Data records Block Start
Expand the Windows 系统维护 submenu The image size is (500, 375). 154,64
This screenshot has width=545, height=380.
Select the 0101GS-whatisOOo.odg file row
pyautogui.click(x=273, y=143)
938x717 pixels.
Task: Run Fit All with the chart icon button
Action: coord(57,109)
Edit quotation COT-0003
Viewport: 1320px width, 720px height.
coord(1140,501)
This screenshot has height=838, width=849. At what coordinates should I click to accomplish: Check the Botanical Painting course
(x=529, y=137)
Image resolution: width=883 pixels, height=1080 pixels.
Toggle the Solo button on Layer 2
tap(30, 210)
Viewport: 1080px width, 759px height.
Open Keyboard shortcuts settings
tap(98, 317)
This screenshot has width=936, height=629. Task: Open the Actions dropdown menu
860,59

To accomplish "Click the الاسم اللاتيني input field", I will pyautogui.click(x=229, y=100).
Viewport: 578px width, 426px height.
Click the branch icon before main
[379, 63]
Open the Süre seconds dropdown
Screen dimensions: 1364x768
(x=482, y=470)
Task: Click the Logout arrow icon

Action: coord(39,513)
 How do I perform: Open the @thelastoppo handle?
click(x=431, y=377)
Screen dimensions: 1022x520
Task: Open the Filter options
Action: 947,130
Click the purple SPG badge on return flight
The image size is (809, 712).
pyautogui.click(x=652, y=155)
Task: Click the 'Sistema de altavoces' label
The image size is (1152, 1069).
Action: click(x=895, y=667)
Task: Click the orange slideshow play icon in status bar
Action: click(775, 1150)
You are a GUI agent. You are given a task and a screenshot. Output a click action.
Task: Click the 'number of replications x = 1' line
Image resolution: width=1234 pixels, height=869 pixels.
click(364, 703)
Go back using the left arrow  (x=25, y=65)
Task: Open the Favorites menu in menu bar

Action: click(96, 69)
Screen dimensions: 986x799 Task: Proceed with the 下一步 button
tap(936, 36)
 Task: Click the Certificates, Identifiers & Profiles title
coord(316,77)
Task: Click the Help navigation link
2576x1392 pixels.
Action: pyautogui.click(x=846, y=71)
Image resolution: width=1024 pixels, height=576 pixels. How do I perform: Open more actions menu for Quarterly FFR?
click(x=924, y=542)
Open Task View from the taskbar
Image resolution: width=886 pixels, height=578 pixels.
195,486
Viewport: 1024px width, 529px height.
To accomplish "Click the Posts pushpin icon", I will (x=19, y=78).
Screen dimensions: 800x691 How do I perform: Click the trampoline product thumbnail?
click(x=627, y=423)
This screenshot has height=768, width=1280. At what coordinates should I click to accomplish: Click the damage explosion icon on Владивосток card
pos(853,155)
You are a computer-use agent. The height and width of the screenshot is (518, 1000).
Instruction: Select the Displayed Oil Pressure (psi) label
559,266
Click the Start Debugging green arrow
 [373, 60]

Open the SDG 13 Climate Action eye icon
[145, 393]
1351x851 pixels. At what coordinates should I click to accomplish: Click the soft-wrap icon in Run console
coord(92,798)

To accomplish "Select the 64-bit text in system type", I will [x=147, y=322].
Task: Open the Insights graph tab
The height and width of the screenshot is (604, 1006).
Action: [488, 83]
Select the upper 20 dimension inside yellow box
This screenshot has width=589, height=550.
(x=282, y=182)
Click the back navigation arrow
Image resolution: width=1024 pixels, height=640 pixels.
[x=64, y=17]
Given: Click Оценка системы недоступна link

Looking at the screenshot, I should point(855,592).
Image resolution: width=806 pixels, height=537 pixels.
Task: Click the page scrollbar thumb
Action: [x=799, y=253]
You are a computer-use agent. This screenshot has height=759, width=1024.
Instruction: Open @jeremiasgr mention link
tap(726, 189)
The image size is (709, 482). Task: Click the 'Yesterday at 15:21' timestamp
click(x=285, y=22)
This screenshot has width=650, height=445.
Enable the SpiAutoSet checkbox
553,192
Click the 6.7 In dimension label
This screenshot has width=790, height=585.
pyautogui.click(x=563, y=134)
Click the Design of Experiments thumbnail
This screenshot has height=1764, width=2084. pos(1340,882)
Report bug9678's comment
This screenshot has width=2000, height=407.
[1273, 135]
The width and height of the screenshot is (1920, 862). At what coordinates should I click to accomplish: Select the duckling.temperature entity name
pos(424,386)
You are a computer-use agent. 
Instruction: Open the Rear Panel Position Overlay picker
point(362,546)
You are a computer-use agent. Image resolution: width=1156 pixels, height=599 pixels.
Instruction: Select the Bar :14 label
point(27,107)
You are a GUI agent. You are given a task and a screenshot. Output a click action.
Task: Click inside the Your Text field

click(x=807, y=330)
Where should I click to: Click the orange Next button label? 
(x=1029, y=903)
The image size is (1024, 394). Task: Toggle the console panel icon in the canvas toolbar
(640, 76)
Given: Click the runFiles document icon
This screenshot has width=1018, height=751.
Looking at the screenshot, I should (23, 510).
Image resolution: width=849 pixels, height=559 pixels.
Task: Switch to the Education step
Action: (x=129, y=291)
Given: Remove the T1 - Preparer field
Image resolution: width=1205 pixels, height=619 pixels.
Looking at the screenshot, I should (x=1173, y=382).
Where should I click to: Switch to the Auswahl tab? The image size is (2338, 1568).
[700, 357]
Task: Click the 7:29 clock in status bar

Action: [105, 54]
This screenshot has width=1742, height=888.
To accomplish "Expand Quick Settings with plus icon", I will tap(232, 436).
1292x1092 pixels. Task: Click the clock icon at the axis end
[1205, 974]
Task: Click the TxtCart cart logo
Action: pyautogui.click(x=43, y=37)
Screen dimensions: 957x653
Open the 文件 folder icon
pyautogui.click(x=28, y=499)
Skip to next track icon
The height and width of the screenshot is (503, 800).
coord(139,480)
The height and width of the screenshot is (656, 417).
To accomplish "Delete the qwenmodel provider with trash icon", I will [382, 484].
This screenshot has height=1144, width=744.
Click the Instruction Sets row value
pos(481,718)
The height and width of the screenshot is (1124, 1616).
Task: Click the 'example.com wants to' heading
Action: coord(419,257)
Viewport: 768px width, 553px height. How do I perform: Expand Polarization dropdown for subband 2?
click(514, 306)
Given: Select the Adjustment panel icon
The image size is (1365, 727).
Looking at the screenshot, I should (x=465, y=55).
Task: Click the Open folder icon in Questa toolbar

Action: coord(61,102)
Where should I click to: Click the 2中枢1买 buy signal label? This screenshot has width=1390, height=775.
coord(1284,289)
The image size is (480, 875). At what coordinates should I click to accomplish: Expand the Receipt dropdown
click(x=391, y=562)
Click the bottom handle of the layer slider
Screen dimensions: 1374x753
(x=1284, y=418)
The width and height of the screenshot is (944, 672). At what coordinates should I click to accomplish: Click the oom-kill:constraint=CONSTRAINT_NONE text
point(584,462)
Data records Block End
• **Exercise description**: Look through the data above for the word "back". Report each line where it occurs.

• **Written response**:
Go back using the left arrow  (x=25, y=65)
Click the back navigation arrow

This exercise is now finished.